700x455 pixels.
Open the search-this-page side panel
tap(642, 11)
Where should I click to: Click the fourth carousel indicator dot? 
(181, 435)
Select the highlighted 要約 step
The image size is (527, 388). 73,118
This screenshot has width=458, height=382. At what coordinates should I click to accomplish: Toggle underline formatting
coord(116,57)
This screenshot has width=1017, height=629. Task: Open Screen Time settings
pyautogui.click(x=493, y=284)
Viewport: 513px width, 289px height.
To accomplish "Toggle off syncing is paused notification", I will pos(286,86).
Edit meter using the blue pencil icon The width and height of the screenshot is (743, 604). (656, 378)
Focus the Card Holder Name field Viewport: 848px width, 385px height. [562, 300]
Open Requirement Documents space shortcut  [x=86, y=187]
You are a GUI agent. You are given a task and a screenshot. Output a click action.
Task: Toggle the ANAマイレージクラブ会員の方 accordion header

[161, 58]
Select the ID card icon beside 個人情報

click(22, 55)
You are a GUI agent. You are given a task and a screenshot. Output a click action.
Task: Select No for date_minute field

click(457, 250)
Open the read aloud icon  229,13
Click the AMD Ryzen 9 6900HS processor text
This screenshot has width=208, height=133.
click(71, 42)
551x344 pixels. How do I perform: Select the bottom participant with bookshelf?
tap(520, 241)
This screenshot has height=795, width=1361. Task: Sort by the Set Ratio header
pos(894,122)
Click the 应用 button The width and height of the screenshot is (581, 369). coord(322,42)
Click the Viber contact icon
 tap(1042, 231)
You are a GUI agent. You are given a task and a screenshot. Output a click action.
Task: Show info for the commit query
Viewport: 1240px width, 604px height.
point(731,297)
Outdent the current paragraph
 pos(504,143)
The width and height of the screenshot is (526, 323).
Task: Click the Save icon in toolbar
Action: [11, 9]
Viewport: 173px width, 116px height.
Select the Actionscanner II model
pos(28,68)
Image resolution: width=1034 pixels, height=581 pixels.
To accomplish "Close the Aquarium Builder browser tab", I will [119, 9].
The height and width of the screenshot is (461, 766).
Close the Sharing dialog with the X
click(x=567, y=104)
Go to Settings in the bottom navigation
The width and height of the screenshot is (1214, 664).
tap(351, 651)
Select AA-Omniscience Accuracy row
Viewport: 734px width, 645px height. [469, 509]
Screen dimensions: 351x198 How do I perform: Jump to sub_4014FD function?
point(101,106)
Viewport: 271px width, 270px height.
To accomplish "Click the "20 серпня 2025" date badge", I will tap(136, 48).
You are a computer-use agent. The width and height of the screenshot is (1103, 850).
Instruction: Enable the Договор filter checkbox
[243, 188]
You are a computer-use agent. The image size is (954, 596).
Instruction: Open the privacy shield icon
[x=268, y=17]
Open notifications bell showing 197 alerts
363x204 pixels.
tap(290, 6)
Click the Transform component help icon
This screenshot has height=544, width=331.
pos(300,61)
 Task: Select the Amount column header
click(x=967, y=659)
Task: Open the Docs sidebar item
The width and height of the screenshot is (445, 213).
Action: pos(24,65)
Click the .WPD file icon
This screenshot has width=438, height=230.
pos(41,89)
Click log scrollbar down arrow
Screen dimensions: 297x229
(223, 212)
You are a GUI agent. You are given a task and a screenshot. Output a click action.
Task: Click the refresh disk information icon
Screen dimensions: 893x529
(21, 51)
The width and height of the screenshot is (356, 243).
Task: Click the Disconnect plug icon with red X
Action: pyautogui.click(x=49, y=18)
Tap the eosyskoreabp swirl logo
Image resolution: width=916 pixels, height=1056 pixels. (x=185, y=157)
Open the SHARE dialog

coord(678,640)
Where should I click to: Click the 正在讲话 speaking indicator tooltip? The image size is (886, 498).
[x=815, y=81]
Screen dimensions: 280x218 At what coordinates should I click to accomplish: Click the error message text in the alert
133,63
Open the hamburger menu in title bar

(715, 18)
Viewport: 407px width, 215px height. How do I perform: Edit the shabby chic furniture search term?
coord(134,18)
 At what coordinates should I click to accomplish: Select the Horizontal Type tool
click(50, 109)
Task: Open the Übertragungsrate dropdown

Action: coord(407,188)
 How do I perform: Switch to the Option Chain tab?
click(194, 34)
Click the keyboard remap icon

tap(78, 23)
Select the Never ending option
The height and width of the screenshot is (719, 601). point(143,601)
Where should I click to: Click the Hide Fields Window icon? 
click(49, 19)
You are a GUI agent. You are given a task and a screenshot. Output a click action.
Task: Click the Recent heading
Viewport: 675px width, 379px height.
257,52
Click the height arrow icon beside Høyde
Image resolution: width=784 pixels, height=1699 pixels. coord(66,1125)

————————

• _Task brief_
Return, from the entries, each line that holds "will".

• _Response to this exercise_
To accomplish "Toggle off syncing is paused notification", I will pos(286,86).
To accomplish "Close the Aquarium Builder browser tab", I will [119, 9].
To accomplish "Click the "20 серпня 2025" date badge", I will tap(136, 48).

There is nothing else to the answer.